1. How do you think the score is determined?
2. What do the other numbers on the table signify?
3. Click on the "mRNA (may differ from genome)" link to see the mRNA sequence. Copy this sequence and use BLAT to search this sequence. Why are there far fewer matches in this search?
4. Only 2% of the human genome is made of gene coding sequence. What is the rest of the DNA?
5. Why are amino acids encoded by 3 nucleotide codons?
6. Why can't you use plasmids for large pieces of DNA?
1. Score is determined based on nucleotide sequence similarity. Sequences that match strongly in small regions of the SOD1 gene will also be reported. This can be used, admittedly inefficiently, to determine gene homologies. BLAST would be a better program for gene homologies, but that is beyond the scope of this unit.
2. START and END are the positions of your query sequence that begin and end the similarity to the sequence reported.
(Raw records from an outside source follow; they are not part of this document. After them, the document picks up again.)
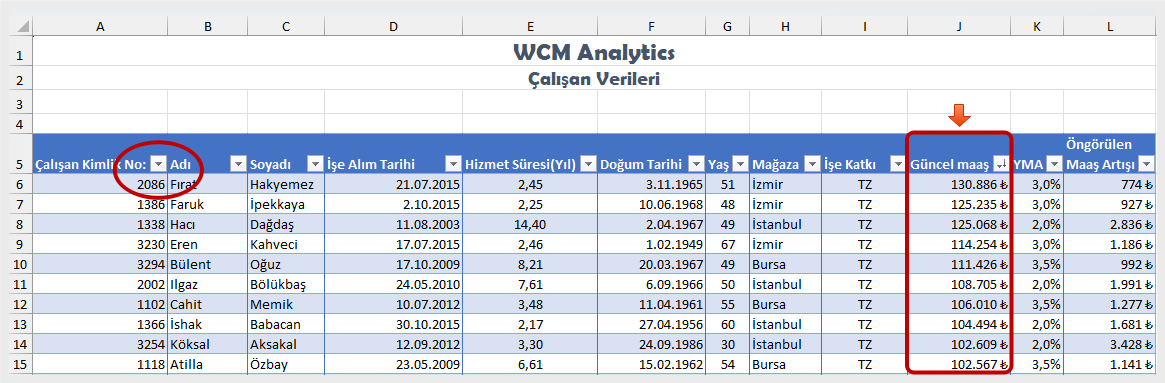Select the salary cell 130.886 ₺
Image resolution: width=1165 pixels, height=383 pixels.
point(959,184)
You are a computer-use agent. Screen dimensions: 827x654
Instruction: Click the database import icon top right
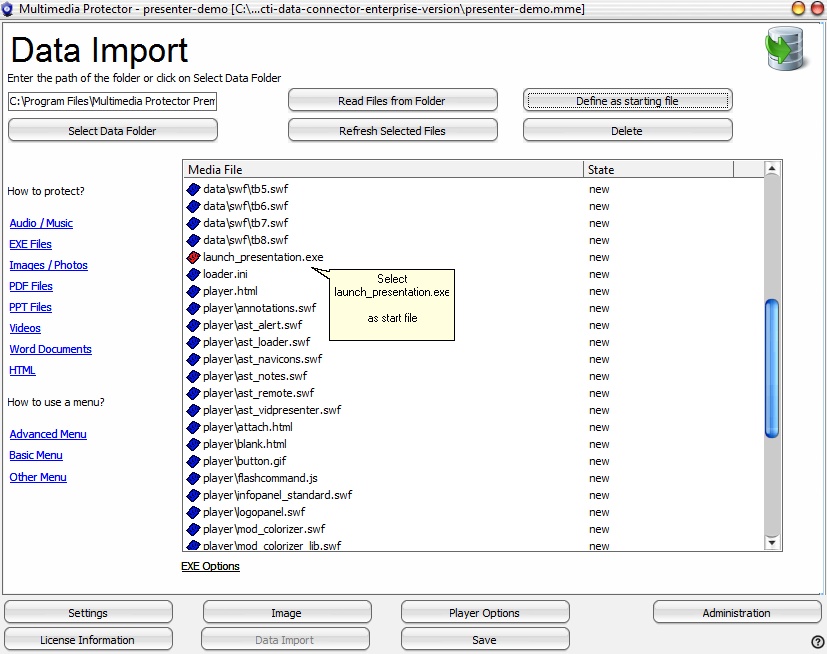[786, 50]
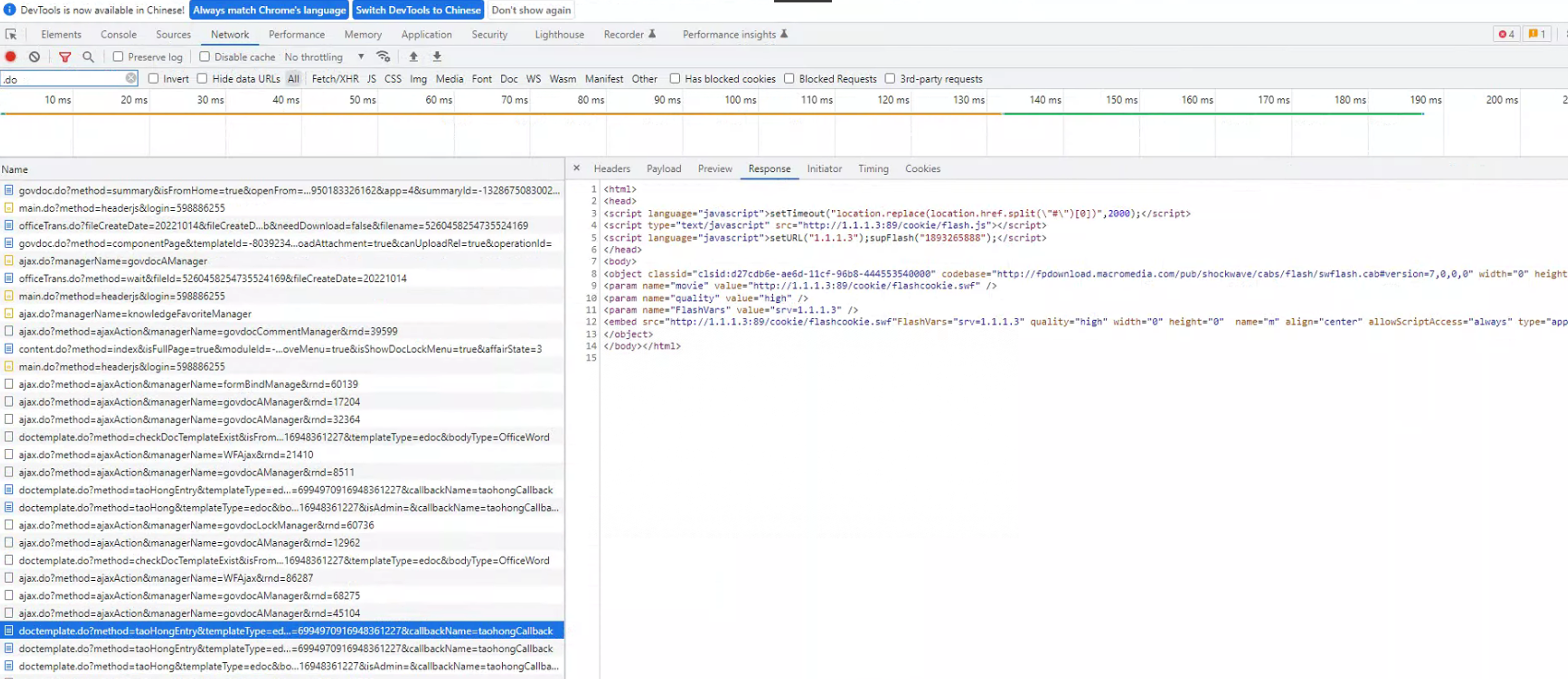Stop recording network log
Viewport: 1568px width, 679px height.
pos(10,56)
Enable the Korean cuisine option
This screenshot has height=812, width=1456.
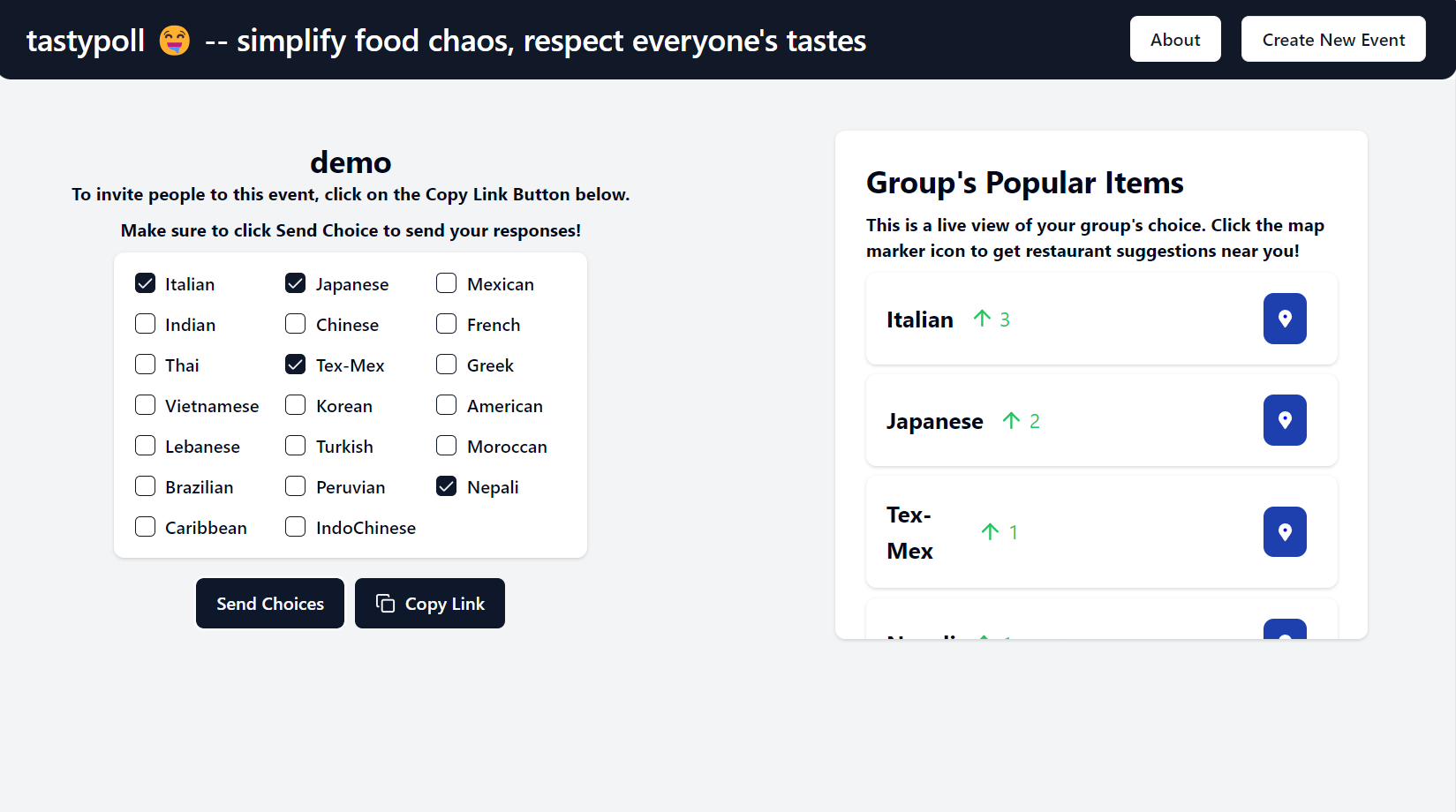coord(296,405)
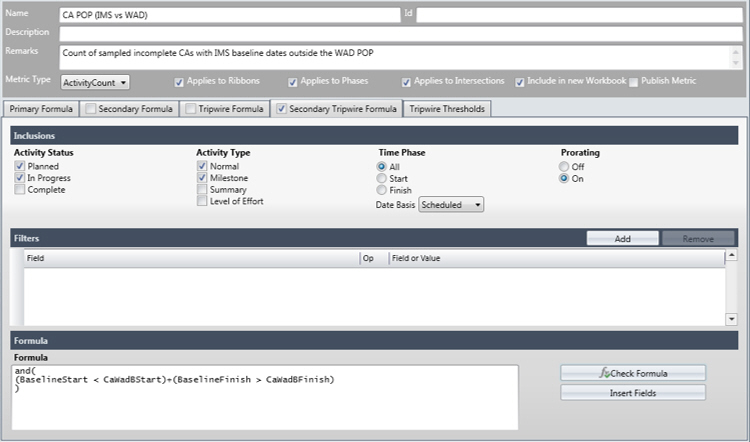Switch to the Primary Formula tab
750x442 pixels.
point(39,108)
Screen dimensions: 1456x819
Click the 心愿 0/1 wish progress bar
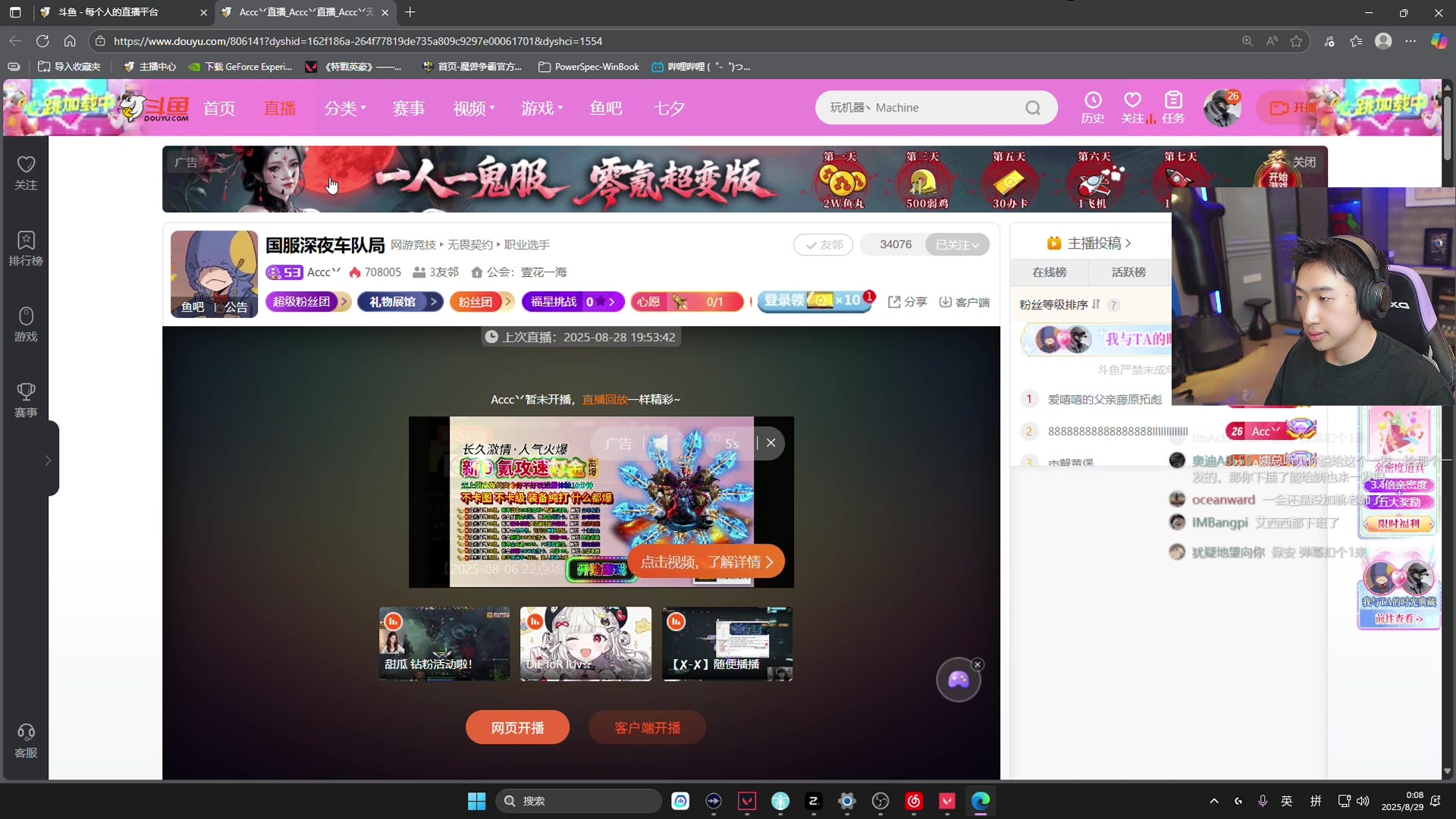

QSIZE is the length of your query sequence. IDENTITY is the percent similarity of your sequence to the sequence that BLAT is matching. CHRO is the chromosome, STRAND is the strand of DNA, START and END (2nd time) are the start and end of the genome match, and SPAN is the distance between START and END (2nd time), respectively.
Now try BLAT searching the mRNA sequence, which lacks introns of SOD1. There are SOD1 UCSC genes annotated in the genome browser. Click on one of the SOD1 genes. This will take you to a page that has all the information on the SOD1 gene.
3. The first search included the introns of SOD1, which contain SINE elements (one of many repetitive elements in the human genome), so some of the match is the SINE sequence finding some of the other numerous SINE sequences in the genome.
4. The rest of the DNA is composed of retrotransposons, transposons, and other "junk DNA" elements. These elements may affect gene expression through unknown mechanisms.
5. Three nucleotides allow for encoding potentially 64 amino acids, while two nucleotides allow for only 16. Having three nucleotides is the simplest way to create the diversity of amino acids seen in proteins.
6. Plasmids cannot properly replicate if DNA pieces are too large, and are eventually lost. Therefore, larger pieces of DNA need to have extra genes to ensure that they are efficiently maintained in the bacterium (that is, like a BAC or a cosmid).